The median age in the municipality was 40.5 years. 28.8% of the residents were under the age of 20, 2.7% were between the ages of 20 and 24, 26.7% were from 25 to 44, 22.6% were from 45 to 64, and 19.2% were 65 years of age or older. The gender makeup of the town was 55.5% male and 44.5% female.

===2010 census===
As of the census of 2010, there were 170 people, 75 households, and 50 families living in Calumet. The population density was 629.6 PD/sqmi. There were 86 housing units at an average density of 318.5 /sqmi. The racial makeup of the community was 96.5% White and 3.5% African American. Those who were Hispanic or Latino of any race comprised 4.7% of the population.

There were 75 households, of which 26.7% had children under the age of 18 living with them, 54.7% were married couples living together, 5.3% had a female householder with no husband present, 6.7% had a male householder with no wife present, and 33.3% were non-families. 29.3% of all households were made up of individuals, and 12% had someone living alone who was 65 years of age or older. The average household size was 2.27, and the average family size was 2.74.

The median age in the community was 41.5 years. 21.2% of residents were under the age of 18, 8.8% were between the ages of 18 and 24, 23% were from 25 to 44, 31.1% were from 45 to 64, and 15.9% were 65 years of age or older. The gender makeup was 52.4% male and 47.6% female.

===2000 census===
As of the census of 2000, there were 181 people, 77 households, and 51 families living in Calumet. The population density was 684.5 PD/sqmi. There were 83 housing units at an average density of 313.9 /sqmi. The racial makeup was 96.69% White, 0.55% African American, 0.55% Asian, and 2.21% from two or more races.

There were 77 households, out of which 26.0% had children under the age of 18 living with them, 61.0% were married couples living together, 3.9% had a female householder with no husband present, and 32.5% were non-families. 31.2% of all households were made up of individuals, and 18.2% had someone living alone who was 65 years of age or older. The average household size was 2.35, and the average family size was 2.94.

Within the community, the population was spread out, with 25.4% under the age of 18, 5.5% from 18 to 24, 26.0% from 25 to 44, 23.2% from 45 to 64, and 19.9% who were 65 years of age or older.

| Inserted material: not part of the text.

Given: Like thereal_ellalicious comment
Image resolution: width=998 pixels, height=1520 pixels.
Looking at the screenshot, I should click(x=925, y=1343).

The median age was 39 years. For every 100 females, there were 101.1 males. For every 100 females age 18 and over, there were 101.5 males.

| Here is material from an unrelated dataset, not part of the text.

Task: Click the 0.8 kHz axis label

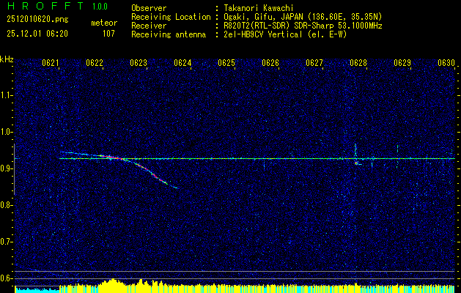Action: tap(7, 205)
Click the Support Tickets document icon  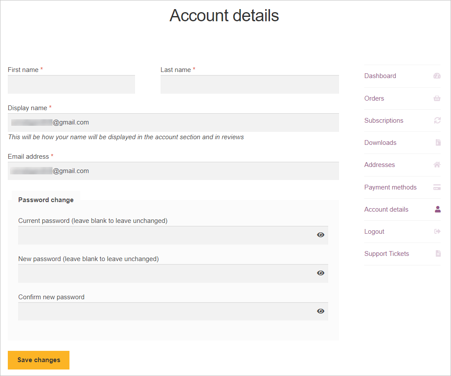click(x=437, y=254)
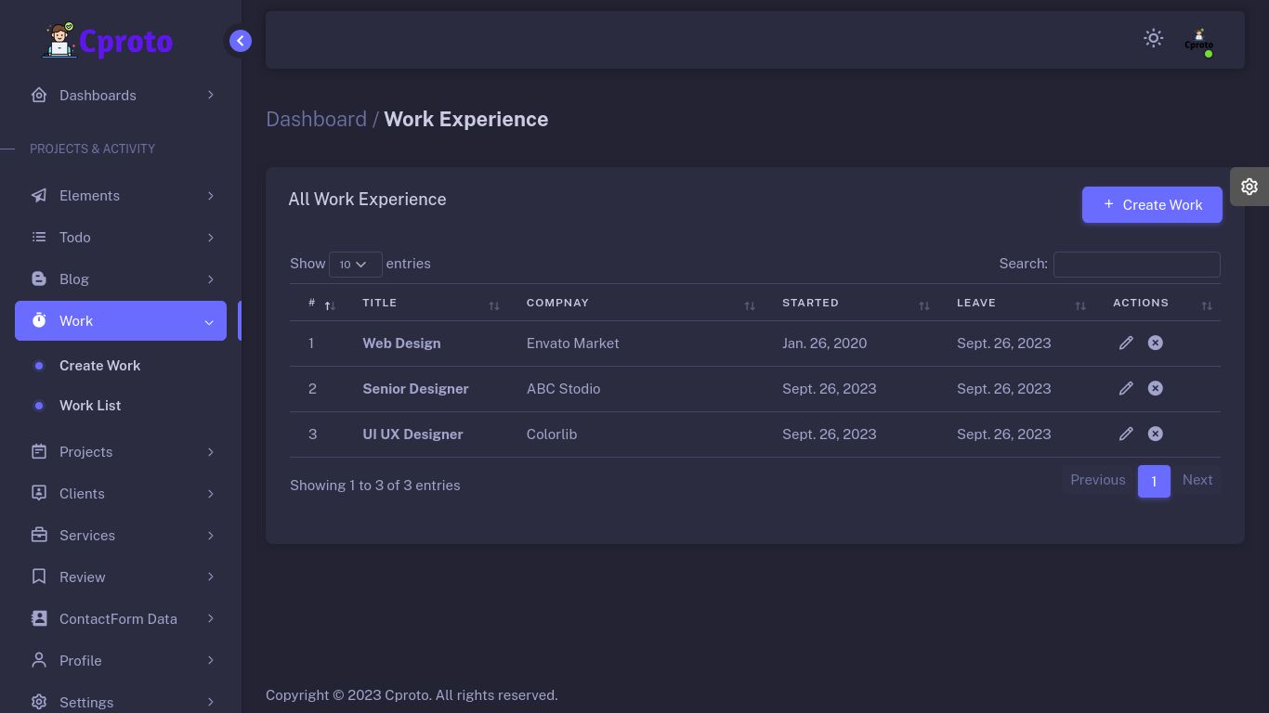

The median income for a household in Calumet was $33,750, and the median income for a family was $39,375. Males had a median income of $33,125 versus $16,250 for females. The per capita income was $17,659. About 2.0% of families and 8.5% of the population were below the poverty line, including 6.4% of those under the age of 18 and 25.0% of those 65 or over.

==Education==
The Calumet school, which had been organized in 1900, operated until 1961, when it was consolidated with the Sutherland school district to the northeast of Calumet. Today, Calumet is served by the South O'Brien Community School District. The district was formed on July 1, 1993 by the merger of three school districts: Paullina, Primghar, and Sutherland.